** WORK TO COMPLETE **
With the images removed, write out every line below exactly.

Saved data entries
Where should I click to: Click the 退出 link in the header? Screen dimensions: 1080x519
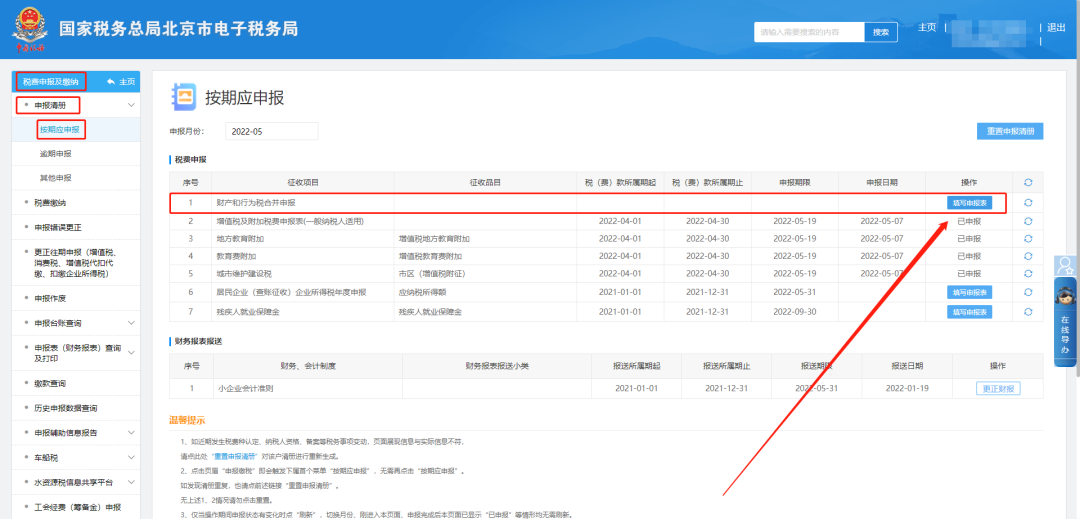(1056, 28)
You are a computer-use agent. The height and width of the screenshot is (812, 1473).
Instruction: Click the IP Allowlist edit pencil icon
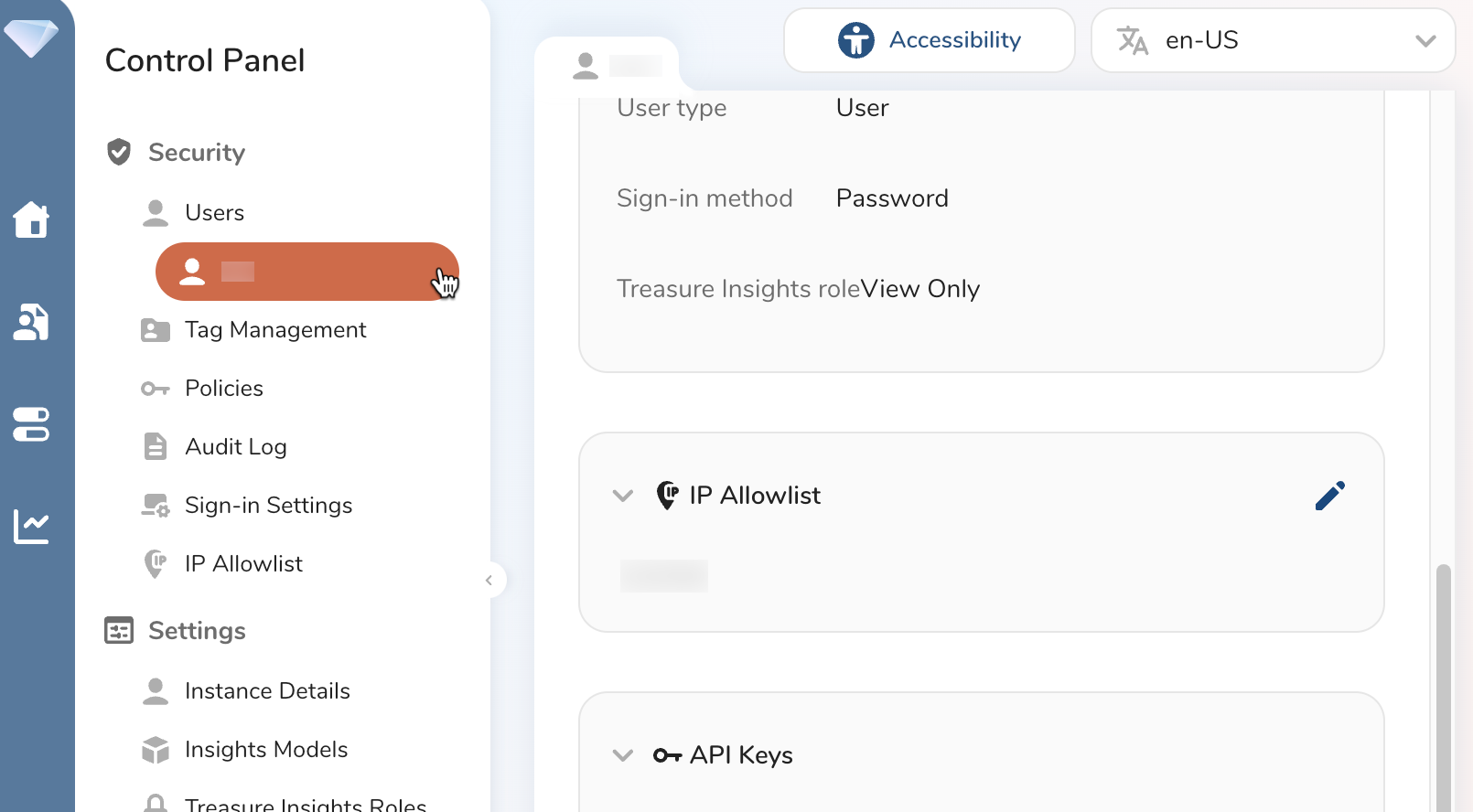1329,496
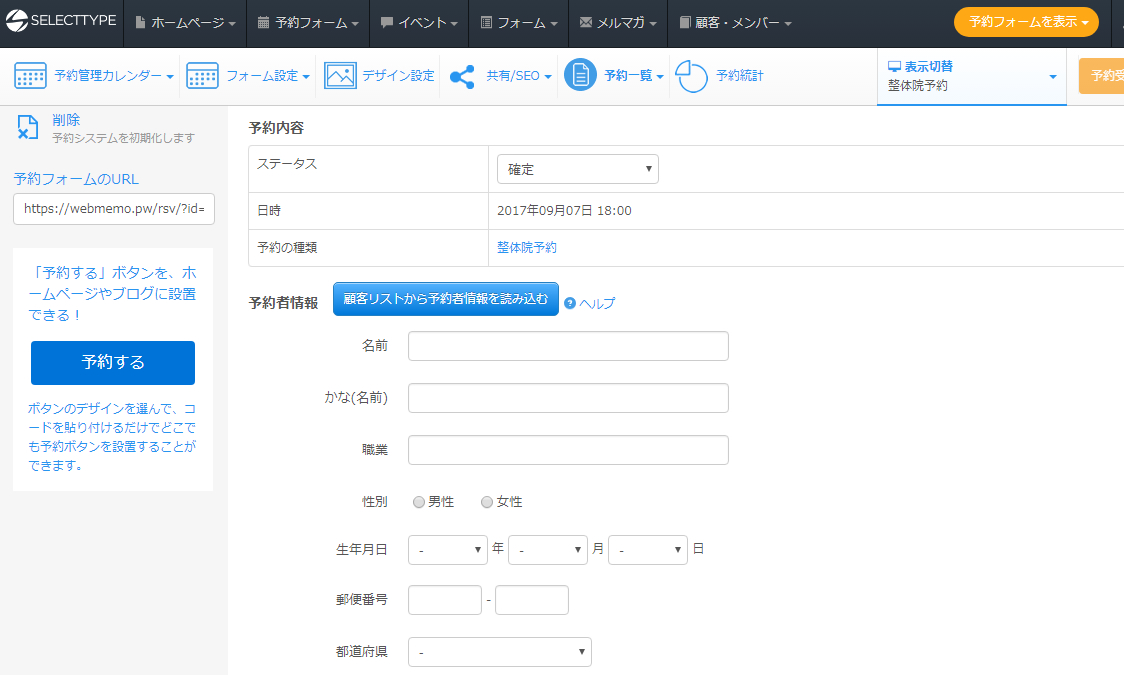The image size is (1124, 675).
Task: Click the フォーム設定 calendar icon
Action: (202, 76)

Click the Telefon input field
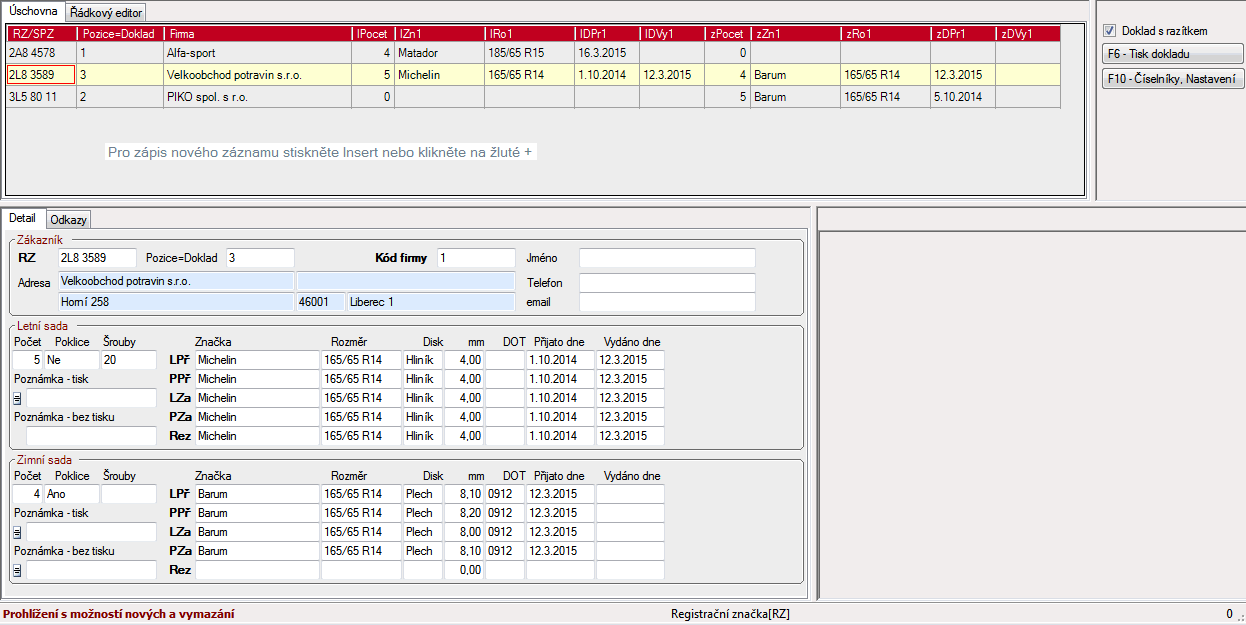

** OUTPUT FOR THIS TASK **
Where should I click to: Click the 退出 link in the header? Screen dimensions: 1080x519
(1056, 28)
You are a computer-use agent. The height and width of the screenshot is (812, 1473).
Instruction: Click the IP Allowlist edit pencil icon
1329,496
The image size is (1124, 675).
Task: Click the フォーム設定 calendar icon
Action: (202, 76)

Click the Telefon input field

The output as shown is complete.